The infections of the upper respiratory tract usually occur during winter and are related to the infection of the nasal mucosa (the layer of tissue covering the whole surface of the nasal cavity) by microorganisms, that leads to the production of mucus, a substance with fluctuating consistency (from watery and clear to gel and sticky) depending on the etiology and the number of microbes. The production of mucus, combined with the changes in the nasal mucosa because of this infection (dilation of the nasal blood vessels, production of elements of inflammation, etc.) leads to the cause of this annoying feeling that is expressed as a “narrowing” of the nasal passages.
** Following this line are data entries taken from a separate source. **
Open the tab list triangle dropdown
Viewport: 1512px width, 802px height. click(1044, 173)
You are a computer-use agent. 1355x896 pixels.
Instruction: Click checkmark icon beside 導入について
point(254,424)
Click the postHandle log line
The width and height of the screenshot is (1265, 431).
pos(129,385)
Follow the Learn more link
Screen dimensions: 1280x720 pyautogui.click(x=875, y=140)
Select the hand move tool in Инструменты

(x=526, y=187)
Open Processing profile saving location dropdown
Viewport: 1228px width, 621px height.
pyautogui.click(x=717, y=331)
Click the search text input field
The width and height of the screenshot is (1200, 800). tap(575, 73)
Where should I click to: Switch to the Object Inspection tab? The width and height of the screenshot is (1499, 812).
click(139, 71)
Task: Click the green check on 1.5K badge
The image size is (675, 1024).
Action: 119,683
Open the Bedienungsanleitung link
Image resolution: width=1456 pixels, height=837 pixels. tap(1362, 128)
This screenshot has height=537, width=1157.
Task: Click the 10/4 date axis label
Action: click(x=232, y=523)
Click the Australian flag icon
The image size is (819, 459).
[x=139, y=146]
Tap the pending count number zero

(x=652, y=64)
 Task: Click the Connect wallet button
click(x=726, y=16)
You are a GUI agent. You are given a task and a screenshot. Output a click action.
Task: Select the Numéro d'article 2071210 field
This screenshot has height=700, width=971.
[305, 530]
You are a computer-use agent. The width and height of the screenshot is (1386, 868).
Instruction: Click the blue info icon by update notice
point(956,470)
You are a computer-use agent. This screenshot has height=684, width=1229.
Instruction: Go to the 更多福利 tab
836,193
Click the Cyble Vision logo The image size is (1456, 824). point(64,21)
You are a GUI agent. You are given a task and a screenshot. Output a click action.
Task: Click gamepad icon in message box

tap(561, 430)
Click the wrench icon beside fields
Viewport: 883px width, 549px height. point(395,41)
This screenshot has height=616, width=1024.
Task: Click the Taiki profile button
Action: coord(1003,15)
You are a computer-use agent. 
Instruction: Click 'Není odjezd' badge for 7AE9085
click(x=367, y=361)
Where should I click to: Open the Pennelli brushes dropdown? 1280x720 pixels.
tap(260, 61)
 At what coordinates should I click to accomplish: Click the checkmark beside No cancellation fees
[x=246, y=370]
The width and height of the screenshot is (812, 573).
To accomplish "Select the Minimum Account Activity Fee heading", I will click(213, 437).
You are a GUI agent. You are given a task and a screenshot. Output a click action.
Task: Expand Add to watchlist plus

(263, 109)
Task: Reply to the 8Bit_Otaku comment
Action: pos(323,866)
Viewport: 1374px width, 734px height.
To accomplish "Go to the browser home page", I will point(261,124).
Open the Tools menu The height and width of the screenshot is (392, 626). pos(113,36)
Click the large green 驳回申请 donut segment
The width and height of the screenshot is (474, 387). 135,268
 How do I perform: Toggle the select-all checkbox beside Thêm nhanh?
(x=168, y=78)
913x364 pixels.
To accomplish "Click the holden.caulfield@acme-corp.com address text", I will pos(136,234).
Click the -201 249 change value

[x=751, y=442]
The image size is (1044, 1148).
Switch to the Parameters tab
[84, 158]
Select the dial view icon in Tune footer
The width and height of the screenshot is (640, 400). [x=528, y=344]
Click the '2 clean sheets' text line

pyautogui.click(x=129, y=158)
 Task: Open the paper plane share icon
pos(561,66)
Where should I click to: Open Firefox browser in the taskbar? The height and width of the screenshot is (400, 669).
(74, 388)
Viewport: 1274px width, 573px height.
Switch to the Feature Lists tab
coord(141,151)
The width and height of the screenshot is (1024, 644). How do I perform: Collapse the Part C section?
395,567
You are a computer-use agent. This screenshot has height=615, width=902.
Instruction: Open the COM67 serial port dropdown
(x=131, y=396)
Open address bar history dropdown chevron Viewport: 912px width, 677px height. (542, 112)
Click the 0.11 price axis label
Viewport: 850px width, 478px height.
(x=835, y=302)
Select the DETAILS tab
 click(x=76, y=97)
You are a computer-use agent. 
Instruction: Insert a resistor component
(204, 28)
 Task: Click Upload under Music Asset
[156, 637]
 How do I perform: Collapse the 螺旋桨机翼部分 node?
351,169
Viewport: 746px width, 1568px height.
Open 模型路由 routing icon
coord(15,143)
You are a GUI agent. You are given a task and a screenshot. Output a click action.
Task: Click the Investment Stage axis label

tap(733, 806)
Allergic rhinitis is a clinical entity related to a reaction of the nasal mucosa against various allergens, generally “harmless” irritants that may lead to an “excessive” activation of the immune system of individuals. The most common allergen is pollen, while other substances such as grass, mites, dust, animal hair, etc. have also been “accused” as allergenic ones. The symptoms of allergic rhinitis can resemble those of upper respiratory tract infections. When allergic rhinitis is related to pollen, presents a seasonal distribution with a particular exacerbation mainly in the spring while in other cases, when it is due to other allergens such as for example dust and mites can appear regardless of the season.